Tackling Real-World Data Challenges
To generate predictive models, one needs access to large amounts of historical data, access to “real-time” data from a similar distribution (from which historical data was sampled), and the necessary infrastructure to process, analyze, and generate predictive cloud models. Access to data is difficult, considering that many groups have siloed their data in their own private clouds, limiting access to themselves and select partners. Access to data is also obstructed by legitimate concerns, especially in healthcare regarding patient privacy, PHI, and HIPAA regulations. Not to mention patients – peoples’ willingness to share data digitally in patient-centric scenarios where trust plays a huge role and is slow to earn. Additionally, we need a full population representation to have the data sets needed to build inclusive algorithms. It’s our job as healthcare leaders to help people understand the benefits of sharing their data.
Methods are being developed to operate and learn from data that remains encrypted (such as homomorphic encryption) or federated learning models. Federated learning models are trained iteratively by transmitting model to private clouds, learning on private data, and returning the updated model – but not the data.

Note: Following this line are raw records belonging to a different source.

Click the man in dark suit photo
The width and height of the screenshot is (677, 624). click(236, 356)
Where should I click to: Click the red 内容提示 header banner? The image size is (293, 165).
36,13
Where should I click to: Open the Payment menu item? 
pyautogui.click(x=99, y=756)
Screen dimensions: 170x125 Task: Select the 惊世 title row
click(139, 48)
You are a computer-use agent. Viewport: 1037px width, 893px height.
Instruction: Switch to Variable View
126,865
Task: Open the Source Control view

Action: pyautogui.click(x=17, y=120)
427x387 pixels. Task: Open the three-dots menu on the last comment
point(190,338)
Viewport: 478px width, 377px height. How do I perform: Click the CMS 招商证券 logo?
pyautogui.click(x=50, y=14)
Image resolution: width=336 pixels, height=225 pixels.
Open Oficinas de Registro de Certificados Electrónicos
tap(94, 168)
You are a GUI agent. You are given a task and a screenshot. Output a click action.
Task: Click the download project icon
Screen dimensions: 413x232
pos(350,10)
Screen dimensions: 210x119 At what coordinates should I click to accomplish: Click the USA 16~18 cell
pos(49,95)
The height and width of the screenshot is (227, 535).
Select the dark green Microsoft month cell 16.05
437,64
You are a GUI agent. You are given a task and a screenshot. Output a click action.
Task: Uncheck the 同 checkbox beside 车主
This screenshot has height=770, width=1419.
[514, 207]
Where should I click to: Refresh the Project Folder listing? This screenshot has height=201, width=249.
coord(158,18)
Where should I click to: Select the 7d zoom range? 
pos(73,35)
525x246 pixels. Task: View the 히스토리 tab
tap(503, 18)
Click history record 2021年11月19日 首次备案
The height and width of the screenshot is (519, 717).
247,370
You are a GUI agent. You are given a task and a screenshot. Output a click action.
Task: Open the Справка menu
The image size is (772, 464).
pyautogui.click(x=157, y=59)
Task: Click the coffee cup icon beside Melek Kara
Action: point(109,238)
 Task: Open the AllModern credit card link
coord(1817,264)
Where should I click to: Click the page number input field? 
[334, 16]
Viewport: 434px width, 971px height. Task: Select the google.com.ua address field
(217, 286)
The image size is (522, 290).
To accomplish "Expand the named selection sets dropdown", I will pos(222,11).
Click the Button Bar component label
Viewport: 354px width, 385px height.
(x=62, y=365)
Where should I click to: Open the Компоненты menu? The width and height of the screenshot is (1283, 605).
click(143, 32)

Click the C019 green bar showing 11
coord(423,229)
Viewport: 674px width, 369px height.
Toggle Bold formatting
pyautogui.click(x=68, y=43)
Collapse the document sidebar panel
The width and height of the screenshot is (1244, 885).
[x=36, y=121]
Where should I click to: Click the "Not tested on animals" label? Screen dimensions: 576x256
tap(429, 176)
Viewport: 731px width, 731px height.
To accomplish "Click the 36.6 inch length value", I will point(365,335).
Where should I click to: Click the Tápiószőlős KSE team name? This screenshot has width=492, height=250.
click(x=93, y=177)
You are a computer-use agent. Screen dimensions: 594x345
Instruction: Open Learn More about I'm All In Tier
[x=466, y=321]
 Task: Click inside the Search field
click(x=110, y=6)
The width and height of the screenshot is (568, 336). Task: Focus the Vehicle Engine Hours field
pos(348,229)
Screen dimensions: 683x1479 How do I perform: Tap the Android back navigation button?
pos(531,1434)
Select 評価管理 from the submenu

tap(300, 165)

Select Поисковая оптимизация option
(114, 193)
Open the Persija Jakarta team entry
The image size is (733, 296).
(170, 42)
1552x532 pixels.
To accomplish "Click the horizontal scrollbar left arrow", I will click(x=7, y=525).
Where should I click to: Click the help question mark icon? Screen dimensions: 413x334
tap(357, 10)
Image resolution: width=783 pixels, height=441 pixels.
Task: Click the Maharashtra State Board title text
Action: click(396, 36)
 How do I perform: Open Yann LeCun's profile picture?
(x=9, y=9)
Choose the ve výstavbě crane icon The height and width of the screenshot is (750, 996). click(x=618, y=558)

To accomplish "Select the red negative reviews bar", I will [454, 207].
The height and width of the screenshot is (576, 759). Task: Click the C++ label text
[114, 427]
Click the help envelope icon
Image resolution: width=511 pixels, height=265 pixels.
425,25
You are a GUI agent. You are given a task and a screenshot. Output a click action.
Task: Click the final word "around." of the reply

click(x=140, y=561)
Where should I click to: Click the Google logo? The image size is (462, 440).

As an industry, we continue to work together towards creating better and more efficient systems, processes, and technology to improve health outcomes for the populations and patients we serve. It may help those with ingrained bias and challenge us in a good way to provide equitable care for everyone. AI will help us make better decisions and help condense vast amounts of data down to human-scale understanding for use. AI can help us be better humans – it will not replace our need for care and a human touch.